La autoridad ambiental agregó que “esta es una excelente noticia porque era la pieza que faltaba para poder hacernos cargo de la crisis de pérdida de biodiversidad en zonas más allá de las jurisdicciones de los Estados. A partir de hoy, dos tercios de la superficie oceánica en el planeta tendrán normas cuyo objetivo general será asegurar la conservación y el uso sostenible de la diversidad biológica marina, fortaleciendo la cooperación internacional y fomentando el desarrollo científico”.
BBNJ es una herramienta clave que podrá ayudar a hacer frente a los efectos dañinos del cambio climático, a restaurar y a revertir la pérdida de biodiversidad en el océano. Permitirá, además, un marco para ayudar a alcanzar objetivos internacionales establecidos en otras instancias globales como el Convenio de Biodiversidad, específicamente lo establecido en la Meta 3 de proteger el 30% de las áreas terrestres y marinas para 2030 bajo el Marco Global de Biodiversidad de Kunming-Montreal, entre otros.
Hay que recordar que, dado el compromiso de Chile con este proceso multilateral, nuestro país ha postulado a Valparaíso para ser la sede de la Secretaría de BBNJ, lo que, a juicio de la ministra Rojas, “representa un avance en plena consonancia con nuestra política exterior que ha otorgado al océano una alta prioridad”.
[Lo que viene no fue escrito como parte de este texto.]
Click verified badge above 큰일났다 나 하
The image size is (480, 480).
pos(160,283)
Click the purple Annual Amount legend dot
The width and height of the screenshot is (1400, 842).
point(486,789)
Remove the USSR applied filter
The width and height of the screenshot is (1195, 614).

En esa línea, el Ministerio del Medio Ambiente reafirma una vez más la importancia del mar para nuestro país. “Chile es océano. La humanidad necesita el océano para su existencia y, en ese sentido, seguiremos aportando para fortalecer la gobernanza oceánica que nos permitirá más conservación, más sostenibilidad en las actividades desarrolladas más allá de la jurisdicción de los Estados”, concluyó la autoridad ambiental.